We next examined anti-N bAb levels. Both study groups had low anti-N bAb levels between D1 and DD1 (Figure 2B). At DD29, there was an anti-N bAb response to infection in the placebo group COVID-19 cases that was largely absent in the vaccine group; the anti-N bAb levels were 130.8 BAU/mL and 5.7 BAU/mL, respectively, for a ratio of 0.04 (95% CI, 0.02–0.11). The anti-N bAbs were detectable in 83.7% of placebo group COVID-19 cases on DD29 and in 79.5% at PDV. In contrast, only 15 of the 41 vaccinated COVID-19 cases (37%) were anti-N seropositive on DD29, and 10 of 35 (29%) were seropositive at PDV. The DD29 anti-N bAb level following infection was more variable in the vaccine group (standard deviation in log₁₀ bAb level, 1.11 for the vaccine group vs 0.66 for the placebo group).

Viral load levels and kinetics were markedly different between arms. The mean nasal viral loads at DD1 were 6.04 log₁₀ copies/mL (placebo group) vs 4.06 log₁₀ copies/mL (vaccine group); the mean saliva viral load AUCs were 22.13 log₁₀ copies/mL (placebo group) vs 5.61 log₁₀ copies/mL (vaccine group) (Figure 2C, Figure 3). There was a positive correlation between DD1 nasal viral load and anti-S and anti-N bAb levels at DD29 (P = .001 and .00002, respectively) in the vaccine group. However, the magnitude of the association differed between the 2 antigens: a 1-log increment in DD1 viral load was associated with a 0.09 (95% CI, 0.04–0.14)-log₁₀ BAU/mL increase in DD29 anti-S bAb levels, compared with a 0.33 (95% CI, 0.19–0.46)-log₁₀ BAU/mL increase in DD29 anti-N bAb levels. We found no correlation between viral load and DD29 anti-S and anti-N bAb levels (P = .29 and 1 for S-2P and N, respectively) in the placebo group. Longer intervals between dose 2 (D29) and infection (DD1) were associated with higher viral loads (P = .02) and higher anti-S (P = .01) and anti-N (P = .003) bAb levels on DD29 in the vaccine group. However, in a multivariate analysis, the effect of interval since the second dose of vaccination was nonsignificant when controlling for viral load, indicating that viral load is the dominant correlate of the Ab level (Supplementary Table 3). Among vaccinees, the response to vaccination as measured by day 57 anti-S bAb level was not a significant predictor of the DD29 anti-N bAb level (P = .12). For both arms, body mass index, race/ethnicity, and age were not associated with either anti-S or anti-N bAb level at DD29. On DD29, female sex was associated with lower anti-S and anti-N bAb levels in the placebo arm and with anti-N bAb levels in the vaccine arm (all P < .05).
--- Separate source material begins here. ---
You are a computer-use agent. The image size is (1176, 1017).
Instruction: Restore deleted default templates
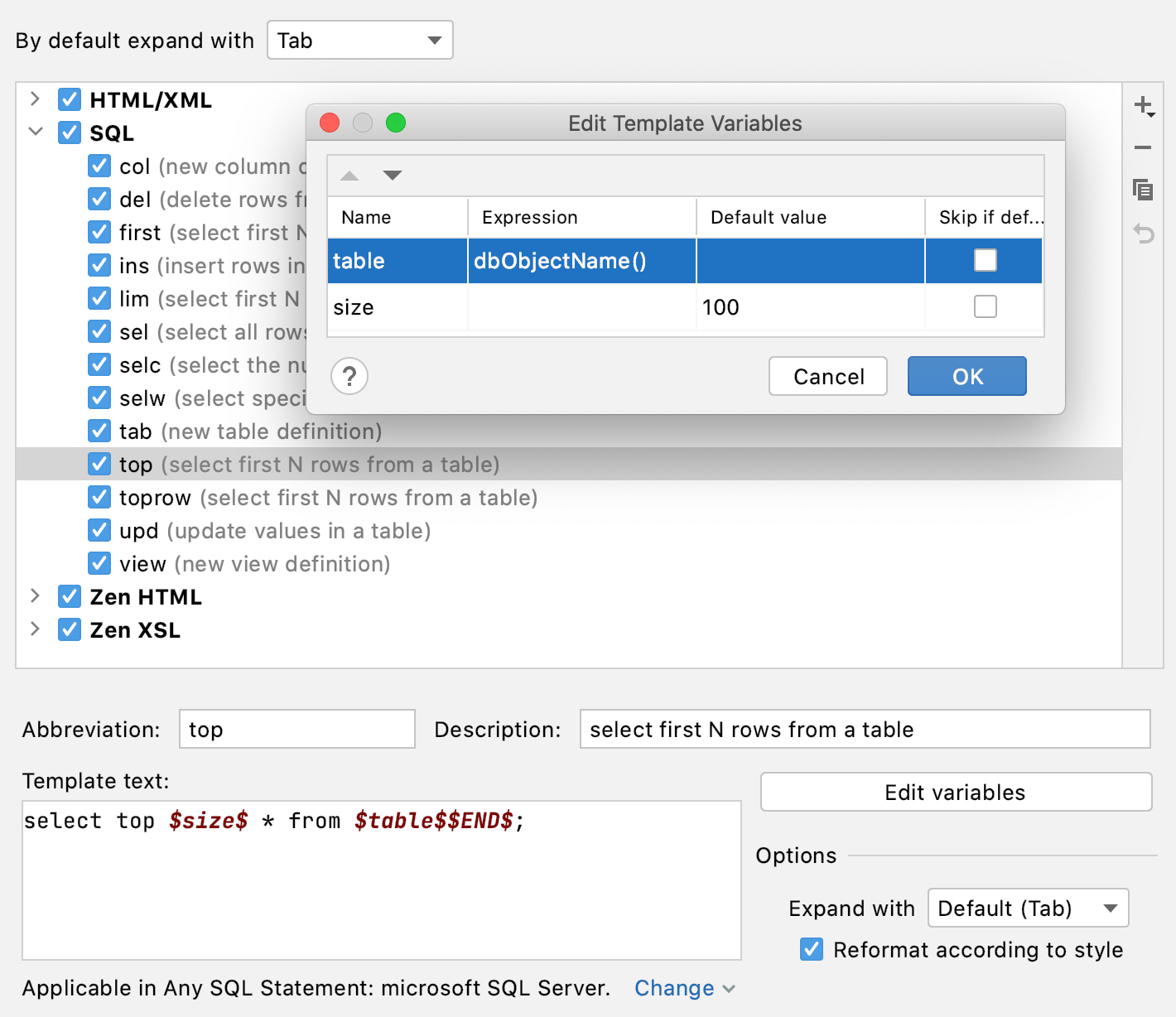[1144, 234]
Figure 3. — Four-plex binding antibody concentration on disease day 29 for (*A, B*) S-2P and (*C, D*) N in the (*B, D*) vaccine and (*A, C*) placebo groups by disease day 1 viral load. The large dot in each panel denotes the mean response.

Binding Ab Levels to Variants of Concern

Across the 10 S antigens, there was a modest increase in bAb response after COVID-19 diagnosis in the vaccine group, a larger increase following COVID-19 diagnosis in the placebo group, and a uniformly higher mean anti-S bAb level at DD29 for the vaccine group COVID-19 cases (Supplementary Figure 3, Supplementary Table 4). bAb decay between DD29 and PDV was similar in the 2 arms. At DD29, all the vaccinated COVID-19 cases had geometric mean bAb levels >3 log₁₀ AUC for all 10 antigens, while only 79.8% of the placebo group cases did (Supplementary Figure 4). Overall, the vaccinated COVID-19 cases had substantially greater postinfection bAb breadth (P < .001).
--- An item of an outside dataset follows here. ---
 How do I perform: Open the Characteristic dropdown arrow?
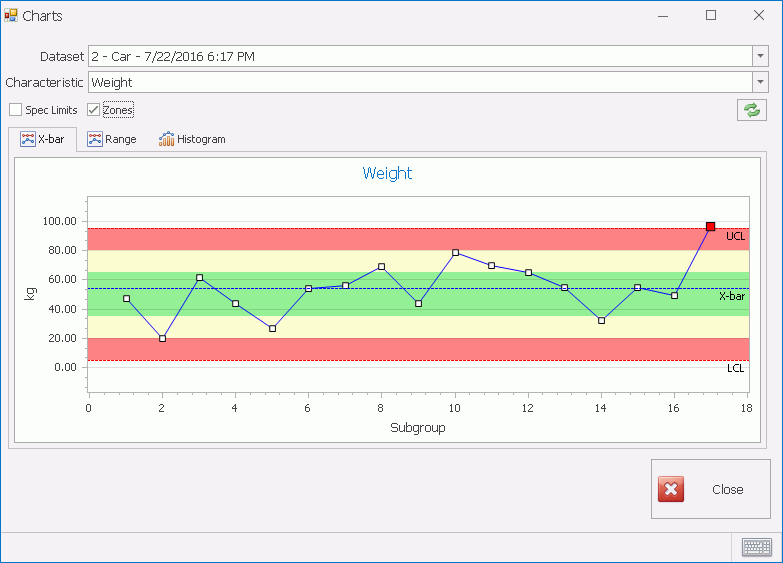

The variability in bAb levels to the VOCs was largely explained by the Hamming distance between the vaccine strain and the VOCs (Figure 4). In each group, there was a strong linear relationship between the DD29 anti-S bAb level and Hamming distance, with 90% and 86% of the variability in vaccine and placebo group mean bAb levels across antigens explained by Hamming distances, respectively. For the ancestral strain (Hamming distance of 0), the bAb level was 4.65 log₁₀ AUC for vaccinated COVID-19 cases compared with 4.24 log₁₀ AUC for placebo group COVID-19 cases. At a Hamming distance of 50, the analogous levels were 3.88 and 3.01, respectively, indicating relatively greater loss of bAb level for placebo cases for variants far distant from the ancestral strain (Figure 4).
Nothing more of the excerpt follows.